-1

I'm using pymssql to get some data from the SQL server and store the results in a pandas dataframe. When I try to select a column that contains utf-8 (Farsi) characters, I get this error:

UnicodeDecodeError: 'utf-8' codec can't decode byte 0xca in position 0: invalid continuation byte

But everything is fine with other columns in the database.

This is my code snippet and I'm running the code with python3.6:

import pymssql
import pandas as pd

conn = pymssql.connect(server, username, password, database)
cursor = conn.cursor(as_dict=True)

cursor.execute("""
 SELECT id, title
 FROM products
""")


df = pd.DataFrame(columns=['id', 'title'])

for row in cursor:
    df = df.append(row, ignore_index=True)


conn.close()
Saeed Esmaili
  • 764
  • 3
  • 12
  • 34
  • Is [title] the column with the Farsi characters?
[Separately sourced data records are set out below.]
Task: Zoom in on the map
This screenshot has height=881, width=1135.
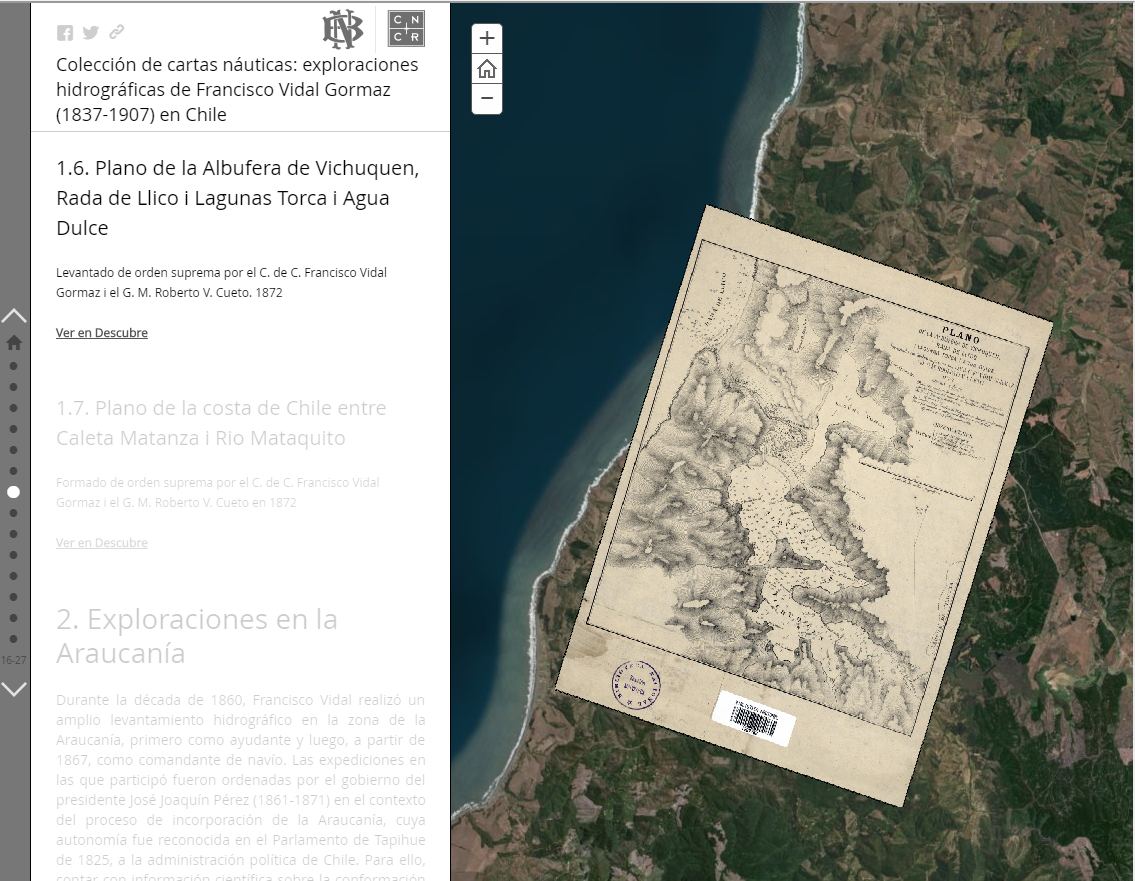Action: tap(487, 39)
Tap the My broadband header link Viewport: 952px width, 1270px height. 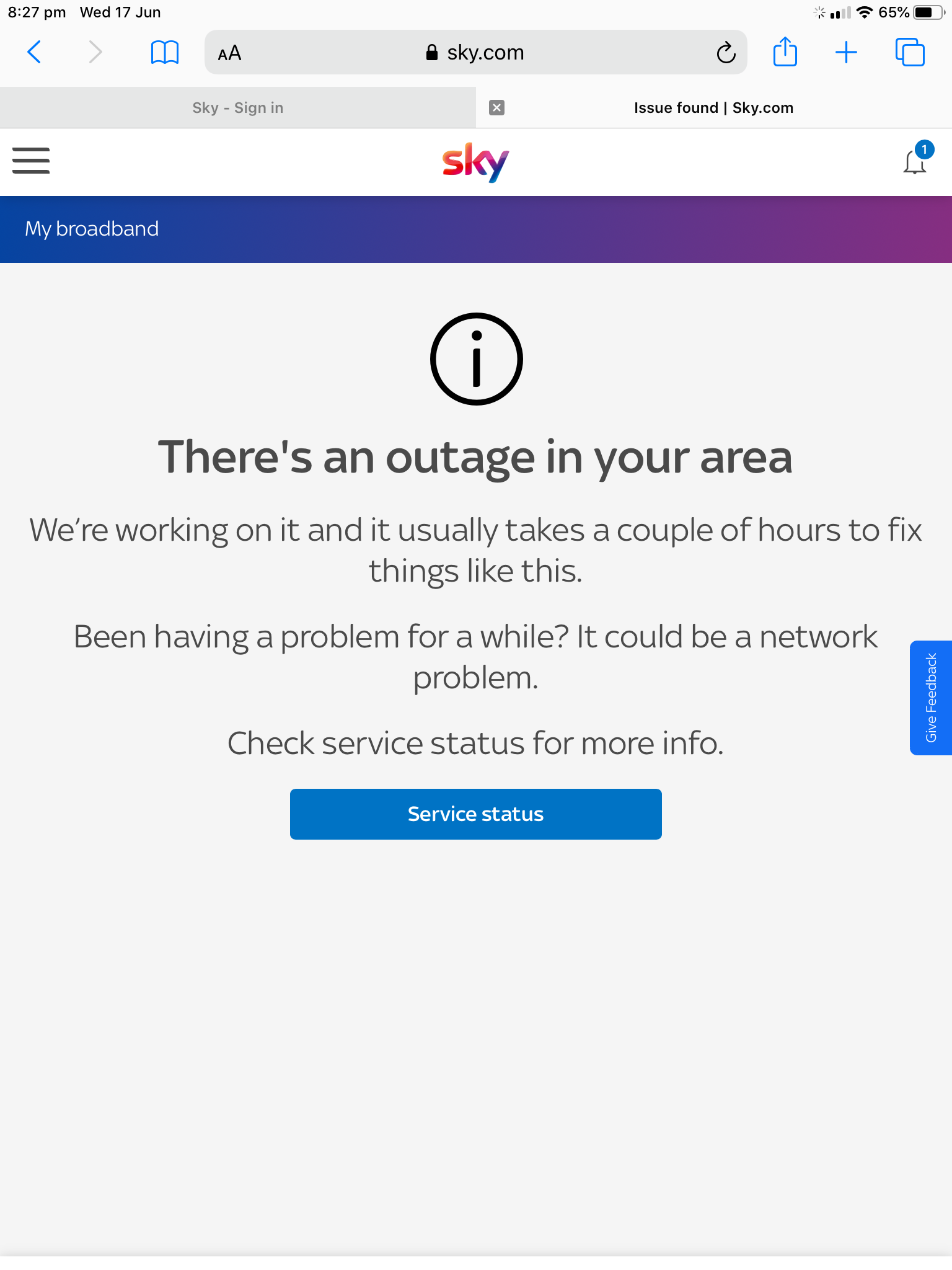pyautogui.click(x=92, y=229)
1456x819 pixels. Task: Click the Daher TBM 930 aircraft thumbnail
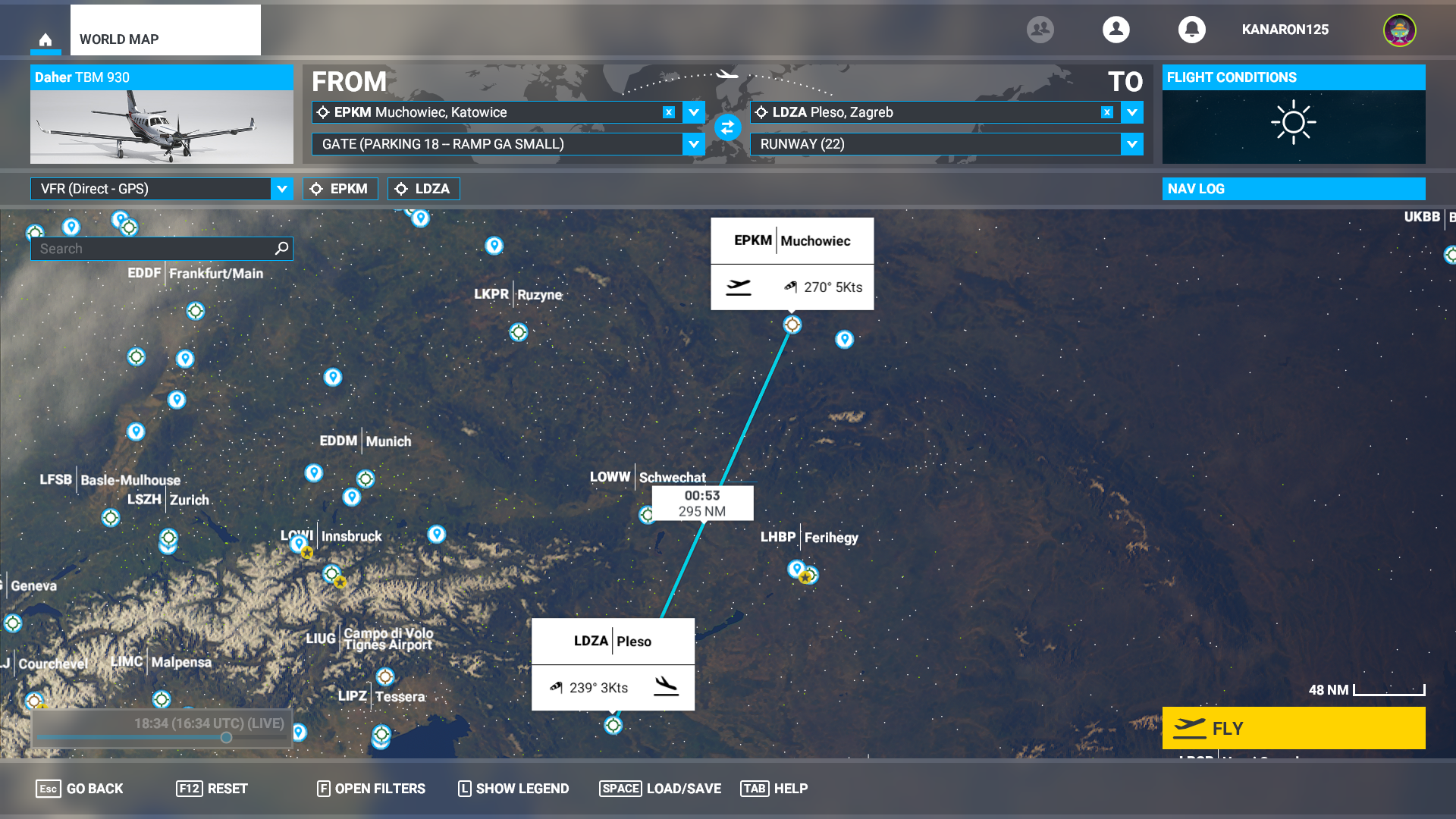click(162, 127)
If so, does `SELECT DATA_TYPE FROM INFORMATION_SCHEMA.COLUMNS WHERE TABLE_NAME='products' AND COLUMN_NAME='title'` return 'nvarchar'? – Gord Thompson Jun 26 '18 at 12:52
  • @GordThompson Yes, the [title] contains the Farsi characters. The query you mentioned returns empty result. – Saeed Esmaili Jun 27 '18 at 05:19
  • Okay, can you use SSMS to verify that the [title] column is indeed of type `nvarchar`? – Gord Thompson Jun 27 '18 at 20:26
  • Also, are the table and column names really 'products' and 'title' or are they something more like N'محصولات' and N'عنوان'? – Gord Thompson Jun 27 '18 at 23:24
  • @GordThompson I'm using Datagrip on Ubuntu to access the database. The column names are like "orderId", "UserId" and so on. They are English. – Saeed Esmaili Jul 02 '18 at 10:16
  • [This page](https://www.jetbrains.com/datagrip/features/dbobjects.html) indicates that DataGrip can display the column names and types for a given table. What does it show for the particular column in your table? – Gord Thompson Jul 03 '18 at 00:09

3 Answers3

2

Are you 100% certain the data is stored in UTF-8? Running the command SELECT SERVERPROPERTY('Collation'); should help you determine how data is encoded in the database.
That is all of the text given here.